▸ Aim of the task: Rewrite the entries below, swapping every "Where should I click to" for "Which point should I select to" and keeping everything else unchanged.

● ● ●

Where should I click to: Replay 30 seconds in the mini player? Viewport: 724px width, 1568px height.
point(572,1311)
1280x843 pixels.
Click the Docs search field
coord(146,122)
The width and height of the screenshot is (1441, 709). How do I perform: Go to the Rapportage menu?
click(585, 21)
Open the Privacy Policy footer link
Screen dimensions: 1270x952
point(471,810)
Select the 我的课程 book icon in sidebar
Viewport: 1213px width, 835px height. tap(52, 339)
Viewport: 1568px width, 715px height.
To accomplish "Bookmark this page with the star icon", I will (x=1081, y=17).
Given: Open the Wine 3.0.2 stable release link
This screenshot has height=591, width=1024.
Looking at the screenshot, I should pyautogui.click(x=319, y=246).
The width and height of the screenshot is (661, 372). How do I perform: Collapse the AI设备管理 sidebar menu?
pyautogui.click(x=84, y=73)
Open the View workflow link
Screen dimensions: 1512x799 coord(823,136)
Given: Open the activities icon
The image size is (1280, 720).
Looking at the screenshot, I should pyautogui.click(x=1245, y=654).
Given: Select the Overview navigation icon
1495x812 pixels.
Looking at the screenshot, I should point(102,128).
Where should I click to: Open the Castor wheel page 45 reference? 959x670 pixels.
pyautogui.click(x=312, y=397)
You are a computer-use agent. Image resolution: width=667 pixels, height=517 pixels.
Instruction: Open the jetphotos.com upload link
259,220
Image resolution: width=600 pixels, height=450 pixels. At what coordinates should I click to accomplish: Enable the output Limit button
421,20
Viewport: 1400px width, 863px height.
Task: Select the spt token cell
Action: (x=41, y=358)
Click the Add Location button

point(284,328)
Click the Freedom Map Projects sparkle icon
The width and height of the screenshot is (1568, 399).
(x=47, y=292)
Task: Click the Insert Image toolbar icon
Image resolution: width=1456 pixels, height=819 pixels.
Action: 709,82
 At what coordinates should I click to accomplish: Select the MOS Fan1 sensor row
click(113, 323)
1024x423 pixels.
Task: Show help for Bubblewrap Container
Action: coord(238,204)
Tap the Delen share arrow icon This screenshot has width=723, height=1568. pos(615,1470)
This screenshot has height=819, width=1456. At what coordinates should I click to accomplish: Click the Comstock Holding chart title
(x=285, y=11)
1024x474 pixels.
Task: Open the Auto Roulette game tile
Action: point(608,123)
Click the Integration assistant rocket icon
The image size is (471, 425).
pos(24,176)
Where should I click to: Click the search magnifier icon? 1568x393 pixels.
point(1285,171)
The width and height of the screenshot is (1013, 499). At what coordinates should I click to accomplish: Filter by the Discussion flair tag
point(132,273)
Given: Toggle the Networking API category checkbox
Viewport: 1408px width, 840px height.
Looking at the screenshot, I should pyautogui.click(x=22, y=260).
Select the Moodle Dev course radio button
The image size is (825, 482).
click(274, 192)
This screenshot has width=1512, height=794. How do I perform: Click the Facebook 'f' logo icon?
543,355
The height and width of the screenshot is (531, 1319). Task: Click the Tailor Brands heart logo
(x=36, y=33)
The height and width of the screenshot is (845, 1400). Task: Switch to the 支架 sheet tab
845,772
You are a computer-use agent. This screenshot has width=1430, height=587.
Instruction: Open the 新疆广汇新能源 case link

● ● ●

▸ Task result:
Which point should I select to: Replay 30 seconds in the mini player? Viewport: 724px width, 1568px height.
point(572,1311)
1280x843 pixels.
Click the Docs search field
coord(146,122)
The width and height of the screenshot is (1441, 709). How do I perform: Go to the Rapportage menu?
click(585, 21)
Open the Privacy Policy footer link
Screen dimensions: 1270x952
point(471,810)
Select the 我的课程 book icon in sidebar
Viewport: 1213px width, 835px height. tap(52, 339)
Viewport: 1568px width, 715px height.
To accomplish "Bookmark this page with the star icon", I will (x=1081, y=17).
Given: Open the Wine 3.0.2 stable release link
This screenshot has height=591, width=1024.
Looking at the screenshot, I should pyautogui.click(x=319, y=246).
The width and height of the screenshot is (661, 372). How do I perform: Collapse the AI设备管理 sidebar menu?
pyautogui.click(x=84, y=73)
Open the View workflow link
Screen dimensions: 1512x799 coord(823,136)
Given: Open the activities icon
The image size is (1280, 720).
Looking at the screenshot, I should pyautogui.click(x=1245, y=654).
Given: Select the Overview navigation icon
1495x812 pixels.
Looking at the screenshot, I should point(102,128).
Which point should I select to: Open the Castor wheel page 45 reference? 959x670 pixels.
pyautogui.click(x=312, y=397)
You are a computer-use agent. Image resolution: width=667 pixels, height=517 pixels.
Instruction: Open the jetphotos.com upload link
259,220
Image resolution: width=600 pixels, height=450 pixels. At what coordinates should I click to accomplish: Enable the output Limit button
421,20
Viewport: 1400px width, 863px height.
Task: Select the spt token cell
Action: (x=41, y=358)
Click the Add Location button

point(284,328)
Click the Freedom Map Projects sparkle icon
The width and height of the screenshot is (1568, 399).
(x=47, y=292)
Task: Click the Insert Image toolbar icon
Image resolution: width=1456 pixels, height=819 pixels.
Action: 709,82
 At what coordinates should I click to accomplish: Select the MOS Fan1 sensor row
click(113, 323)
1024x423 pixels.
Task: Show help for Bubblewrap Container
Action: coord(238,204)
Tap the Delen share arrow icon This screenshot has width=723, height=1568. pos(615,1470)
This screenshot has height=819, width=1456. At what coordinates should I click to accomplish: Click the Comstock Holding chart title
(x=285, y=11)
1024x474 pixels.
Task: Open the Auto Roulette game tile
Action: point(608,123)
Click the Integration assistant rocket icon
The image size is (471, 425).
pos(24,176)
Which point should I select to: Click the search magnifier icon? 1568x393 pixels.
point(1285,171)
The width and height of the screenshot is (1013, 499). At what coordinates should I click to accomplish: Filter by the Discussion flair tag
point(132,273)
Given: Toggle the Networking API category checkbox
Viewport: 1408px width, 840px height.
Looking at the screenshot, I should pyautogui.click(x=22, y=260).
Select the Moodle Dev course radio button
The image size is (825, 482).
click(274, 192)
This screenshot has width=1512, height=794. How do I perform: Click the Facebook 'f' logo icon?
543,355
The height and width of the screenshot is (531, 1319). Task: Click the Tailor Brands heart logo
(x=36, y=33)
The height and width of the screenshot is (845, 1400). Task: Switch to the 支架 sheet tab
845,772
You are a computer-use agent. This screenshot has width=1430, height=587.
Instruction: Open the 新疆广汇新能源 case link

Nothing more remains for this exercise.